LTC was great for many years but actuaries mispriced the product. In insurance, there are given assumptions of how many people will give up (surrender) their policies. These help support profitability. People who bought LTC policies mostly kept their policies inforce. Consequently, companies got out of the LTC business and started selling off their liabilities. Many people with existing policies have seen dramatic price increases. Not sure if this affected GE’s decision to spinoff Genworth as they were one of the major LTC carriers.

In lieu of traditional LTC, life insurance companies began adding chronic care and LTC riders. Essentially, you add the rider for a reduced death benefit (maybe 10%) or higher premiums. You get a monthly amount of money (up to the IRS per diem amount) from the life insurance company if you meet certain qualifications (ie 2 of 6 ADLS). Some are indemnity plans. For many life insurance companies, it’s like an accelerated death benefit claim since most people who can’t perform 2 of 6 ADLs usually pass away within 5-7 years.

I don’t sell life insurance so Im not sure what the current trend is regarding these policies.
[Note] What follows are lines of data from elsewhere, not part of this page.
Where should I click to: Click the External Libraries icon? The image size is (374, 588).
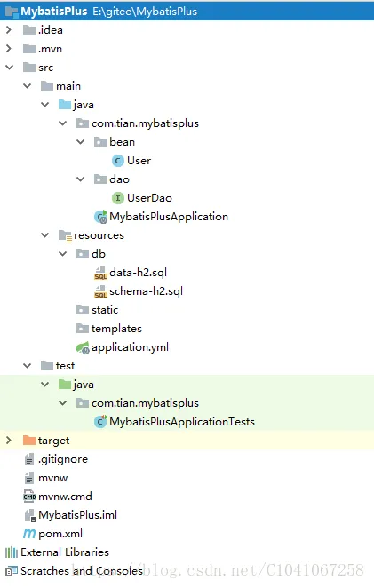[12, 552]
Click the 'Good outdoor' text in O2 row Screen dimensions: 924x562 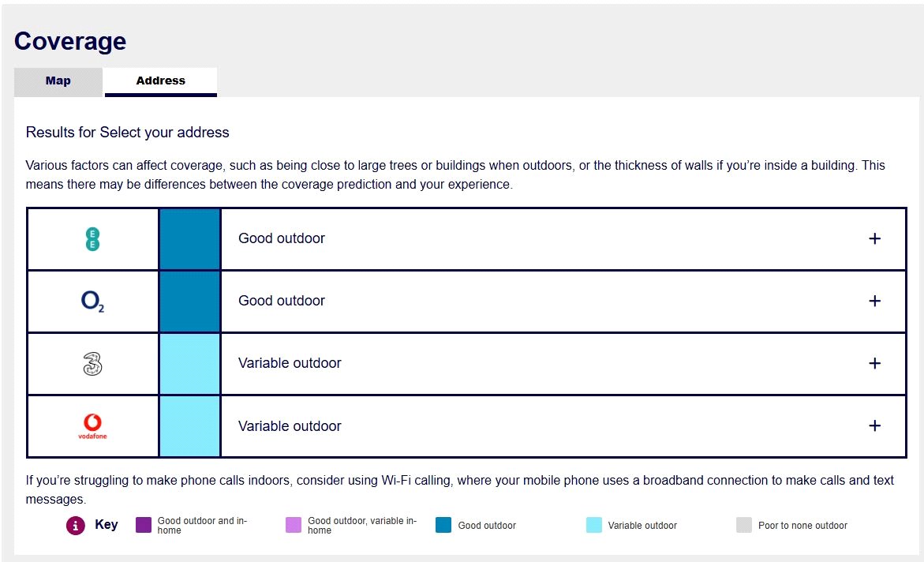click(282, 301)
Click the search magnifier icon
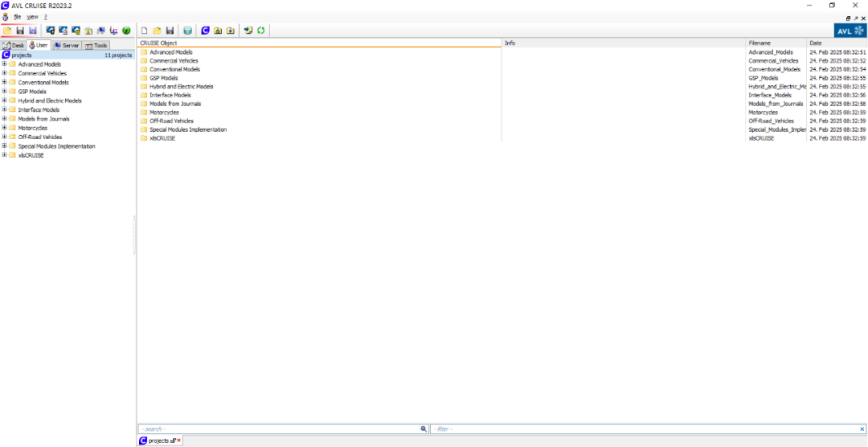 pyautogui.click(x=424, y=429)
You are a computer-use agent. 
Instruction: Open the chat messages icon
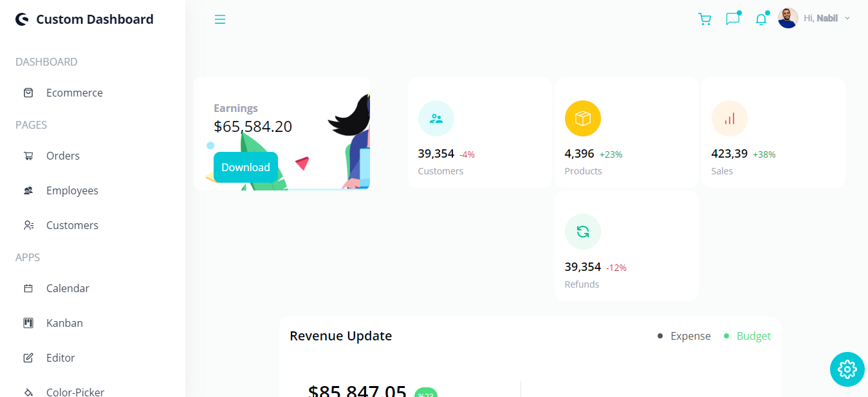tap(732, 19)
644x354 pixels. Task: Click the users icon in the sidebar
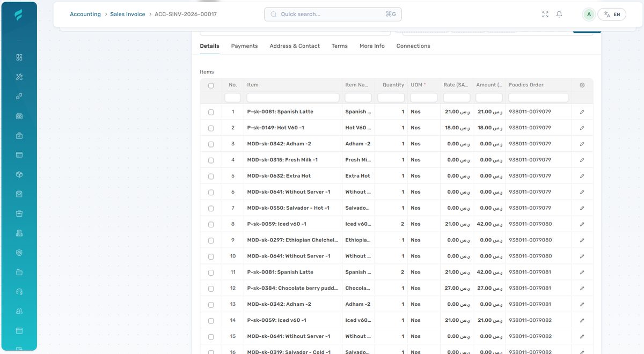click(19, 311)

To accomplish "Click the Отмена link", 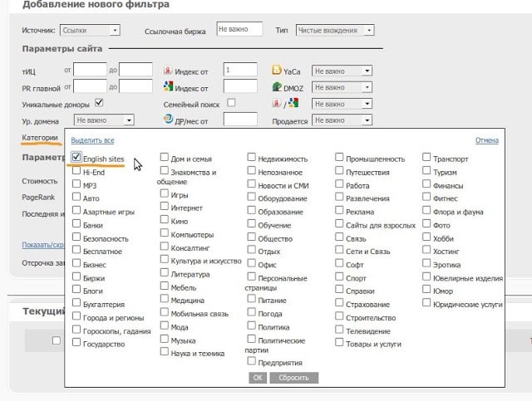I will tap(486, 140).
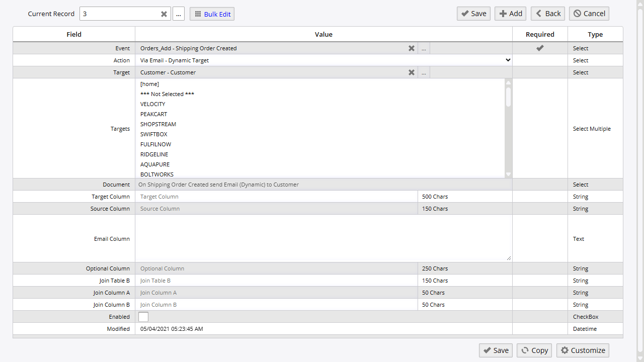Clear the Event field selection
Image resolution: width=644 pixels, height=362 pixels.
(411, 48)
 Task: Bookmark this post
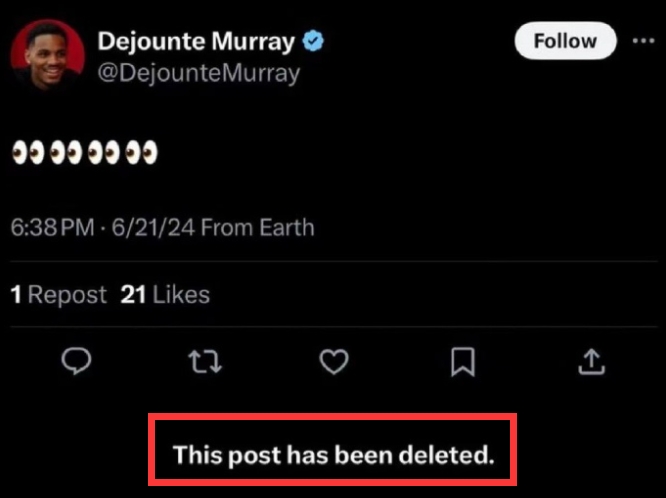(x=463, y=362)
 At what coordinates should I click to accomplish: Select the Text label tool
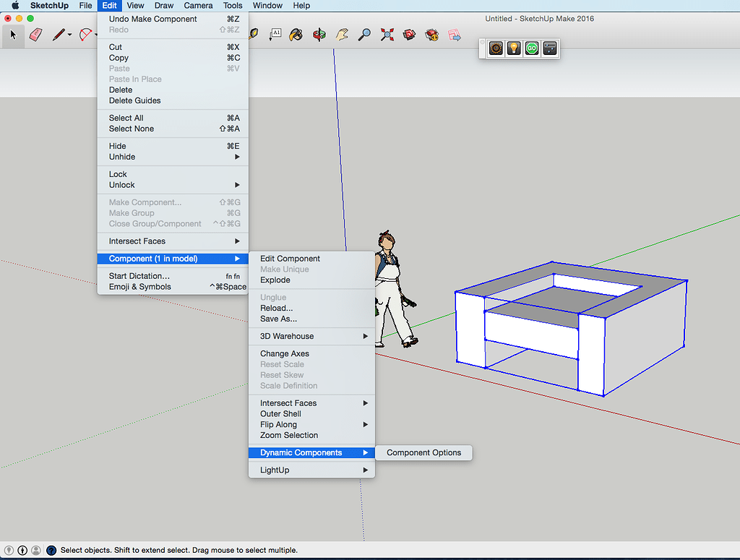coord(275,34)
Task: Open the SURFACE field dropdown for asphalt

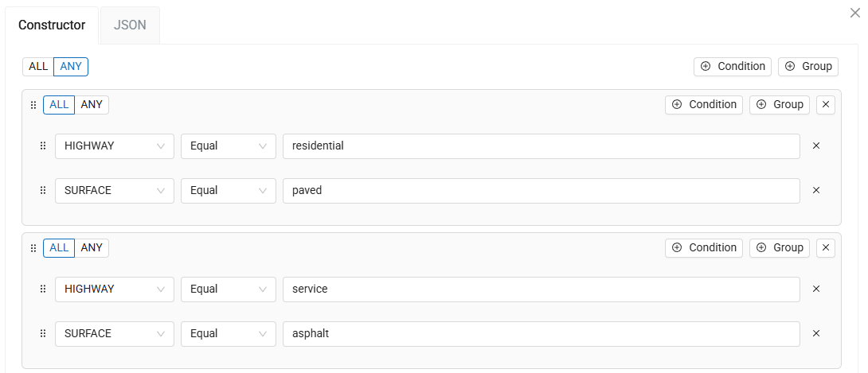Action: pyautogui.click(x=114, y=333)
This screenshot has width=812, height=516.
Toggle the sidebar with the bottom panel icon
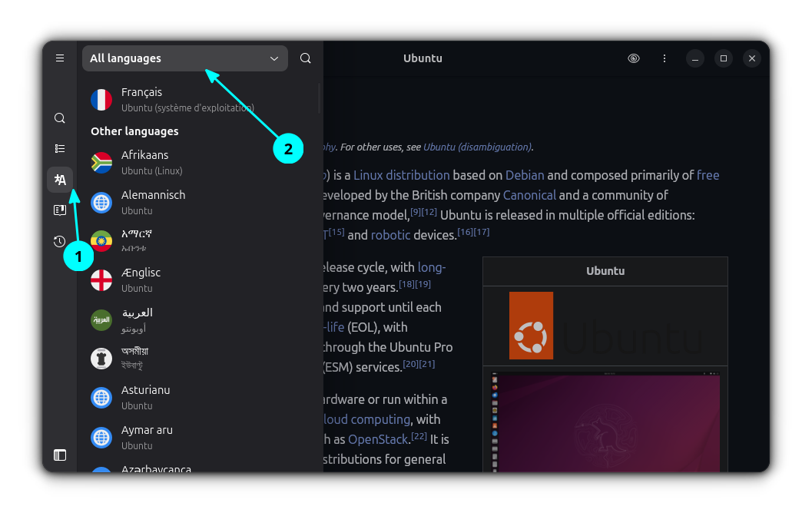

These are the type of discussions a good financial advisor should discuss with their clients if asset protection for their spouse is an important issue. However, there are some advisors who are hesitant to discuss insurance because they dont want to appear to be an “insurance salesperson”. Also, unlike Advisory business, these type policies are usually commission based and many advisors don’t (or try to stay away from) commission based products in the name of “objectivity”.

DISCLAIMER: I am not providing advice. Please do your own due diligence and consult with your own financial consult, tax and legal experts.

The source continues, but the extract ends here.